In the 2021 offseason, it was reported that Hamilton would be traded or released; however, on May 14, 2021, he suffered a torn ACL, and was waived with a non-football injury designation on May 18. He reverted to the reserve/non-football injury list the next day after clearing waivers. He was released on March 8, 2022.

===Houston Texans===
On March 28, 2022, Hamilton signed with the Houston Texans. On June 10, he was waived by the Texans.

===Miami Dolphins===
On December 14, 2022, Hamilton signed with the practice squad of the Miami Dolphins.
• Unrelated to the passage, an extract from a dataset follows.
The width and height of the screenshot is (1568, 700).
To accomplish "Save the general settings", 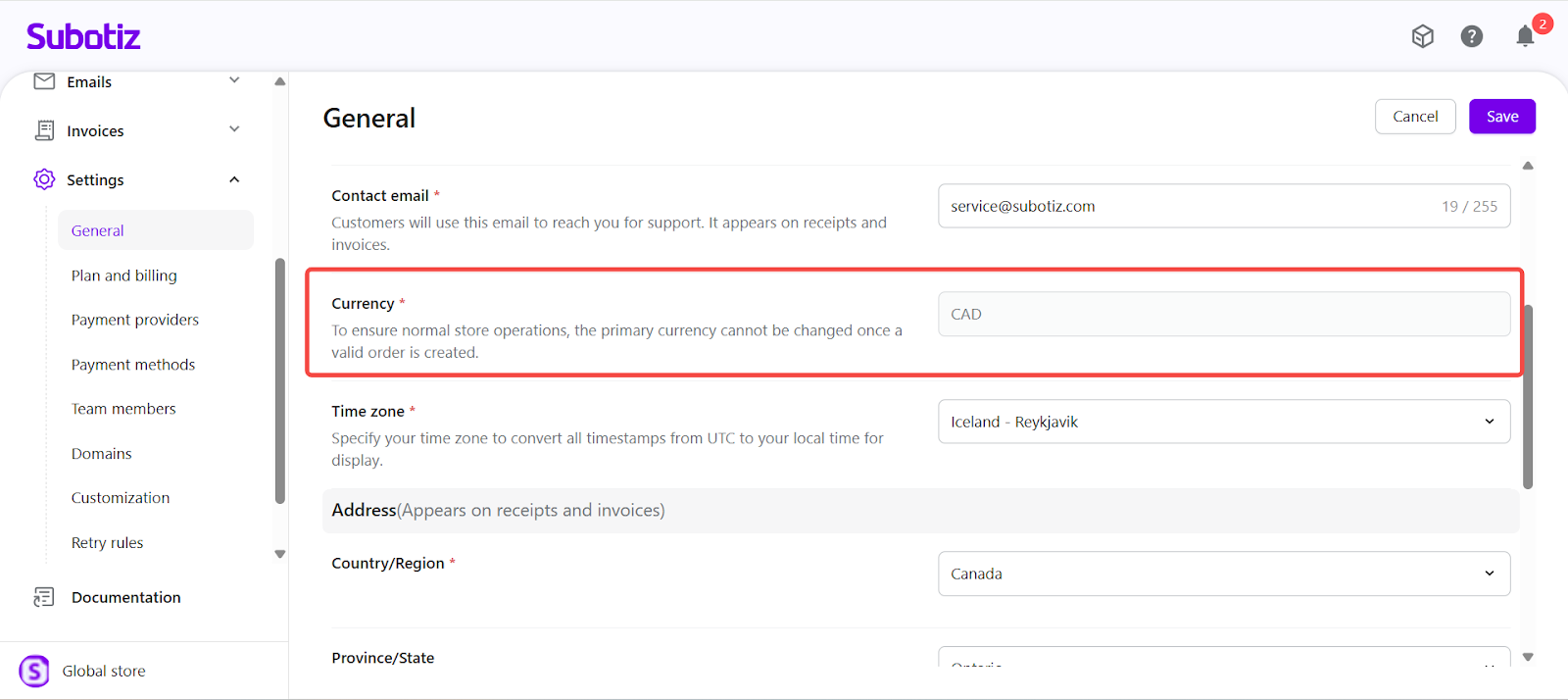I will pyautogui.click(x=1501, y=117).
He was released on December 30.

==Career statistics==

Legend
| Bold | Career high |

===NFL===

| Year | Team | Games |  | Receiving |  |  |  |  |  |
| GP | GS | Rec | Yds | Avg | Lng | TD |
| 2018 | DEN | 14 | 5 | 30 | 243 | 8.1 | 24 | 2 |
| 2019 | DEN | 16 | 2 | 28 | 297 | 10.6 | 28 | 1 |
| 2020 | DEN | 16 | 2 | 23 | 293 | 12.7 | 40 | 2 |
| Total |  | 46 | 9 | 81 | 833 | 10.3 | 40 | 5 |

===College===

| Year | Team | GP | Receiving |  |  |  |  | Rushing |  |  |  |  |
| Rec | Yds | Avg | Lng | TD | Att | Yds | Avg | Lng | TD |
| 2014 | Penn State | 13 | 82 | 899 | 11.0 | 51 | 2 | 8 | 32 | 4.0 | 11 | 0 |
| 2015 | Penn State | 13 | 45 | 580 | 12.9 | 48T | 6 | 0 | 0 | 0.0 | 0 | 0 |
| 2016 | Penn State | 14 | 34 | 506 | 14.9 | 54 | 1 | 1 | -12 | -12.0 | 0 | 0 |
| 2017 | Penn State | 13 | 53 | 857 | 16.2 | 48 | 9 | 1 | 2 | 2.0 | 2 | 0 |
| Career |  | 53 | 214 | 2,842 | 13.3 | 54 | 18 | 10 | 22 | 2.2 | 11 | 0 |

==Personal life==
Hamilton was born in Okinawa, Japan to his parents Johnie and Madgeline Hamilton, both U.S. Marines. The family eventually moved back to the United States and settled in Quantico, Virginia, when Hamilton was in fourth grade. Growing up, Hamilton took a role in raising his brother, Darius, who has nonverbal autism as his mother had breast cancer and his father was serving in the Marine Corps. Hamilton taught Darius many important tasks like how to tie his shoes and brush his teeth. During eighth-grade, Hamilton used his elective period to help Darius in his special-needs class. Hamilton has a "DKH" tattoo on his arm, which are his brother's initials. He started playing football in recreational leagues including Pop Warner.